Yesterday I attended a panel here at Princeton featuring three and a half right-of-center thinkers: Daniel Larison, Virginia Postrel, Ross Douthat, and David Frum. I say three and a half because Postrel warmed my heart by beginning her comments with the disclaimer that she was a liberal and wasn’t particularly interested in the vitality of conservatism.
Princeton did a fantastic job of choosing representatives of four different strands of right-of-center thought. Douthat, along with my friend Reihan Salam, penned a book arguing that conservatives should make their peace with the welfare state and focus on building a populist brand of “Sam’s club conservatism.” He reprised these themes in his talk. Frum has a reformist agenda of his own, focused on re-building the conservative movement on the twin pillars of free markets and an activist foreign policy, while sanding off some of the rough edges that have turned off more educated voters.
Larison focused on foreign policy, arguing that the Republican Party’s political failure flowed from its failure to recognize that conservative admonitions about the dangers of big government apply to issues of foreign policy and executive power. Larison writes one of my favorite blogs, and I wish his perspective were more widely shared within the Republican movement. He hails from a faction of the conservative movement that has an illustrious past but declined precipitously during the Cold War. And I wish it were true that a more restrained foreign policy and stronger commitment to limits on executive power were the key to Republican success. But I’m not sure there’s much evidence for this and Larison didn’t entirely persuade me. The last two serious non-interventionist candidates for the Republican nomination were Pat Buchannan and Ron Paul, and neither of them came close to winning their party’s nominations, to say nothing of the presidency.
Buchannan was a target of criticism in Postrel’s first book, The Future and Its Enemies, which is in some ways an intellectual forerunner of this blog. Her vision for what she calls a “dynamist” political movement overlaps in important ways with the bottom-up perspective I’ve been trying to articulate her. In her talk here, she argued that the Republican Party’s decline is linked to its failure to appeal to voters with the dynamist, bottom-up worldview she has championed in her writing. But she expressed doubt that the political coalition she envisions can emerge from a Republican Party that is wedded to the demagoguery of Rush Limbaugh and Glen Beck.
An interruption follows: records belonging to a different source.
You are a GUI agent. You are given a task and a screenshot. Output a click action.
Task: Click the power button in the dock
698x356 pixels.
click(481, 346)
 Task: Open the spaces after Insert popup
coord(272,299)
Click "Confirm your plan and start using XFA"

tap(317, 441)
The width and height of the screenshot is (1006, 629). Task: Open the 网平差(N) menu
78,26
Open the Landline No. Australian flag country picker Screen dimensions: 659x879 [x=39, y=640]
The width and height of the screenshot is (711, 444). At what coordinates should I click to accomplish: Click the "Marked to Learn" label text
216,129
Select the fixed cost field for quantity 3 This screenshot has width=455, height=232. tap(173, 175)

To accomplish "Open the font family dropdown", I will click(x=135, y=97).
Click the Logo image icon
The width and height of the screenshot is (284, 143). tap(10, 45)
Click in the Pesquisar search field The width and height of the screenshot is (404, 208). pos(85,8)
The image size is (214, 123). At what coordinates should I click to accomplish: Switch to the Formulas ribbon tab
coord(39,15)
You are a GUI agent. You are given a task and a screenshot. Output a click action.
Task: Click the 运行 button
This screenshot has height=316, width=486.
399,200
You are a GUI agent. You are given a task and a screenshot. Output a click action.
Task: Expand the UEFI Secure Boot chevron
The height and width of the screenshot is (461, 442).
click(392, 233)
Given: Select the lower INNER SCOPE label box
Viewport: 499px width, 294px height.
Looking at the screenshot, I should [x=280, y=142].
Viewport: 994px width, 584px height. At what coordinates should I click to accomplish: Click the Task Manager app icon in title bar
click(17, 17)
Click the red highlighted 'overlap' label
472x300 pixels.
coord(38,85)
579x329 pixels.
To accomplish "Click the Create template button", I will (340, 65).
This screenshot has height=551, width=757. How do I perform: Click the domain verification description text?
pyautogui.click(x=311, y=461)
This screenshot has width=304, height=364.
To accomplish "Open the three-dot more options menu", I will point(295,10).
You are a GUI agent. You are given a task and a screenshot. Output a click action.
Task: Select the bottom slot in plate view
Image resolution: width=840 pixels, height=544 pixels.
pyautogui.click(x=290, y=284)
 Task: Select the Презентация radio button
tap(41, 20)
Although I’m always wary of the pundit’s fallacy, I do think one of the keys to Obama’s success in 2008 was his ability connect with voters who have a dynamist, bottom-up worldview. These more educated and affluent voters are a growing share of the electorate, and the GOP would be well advised to take their concerns more seriously. Certainly not all affluent, educated voters share her views, but I think many of them will find her arguments resonate more than those of the other panelists.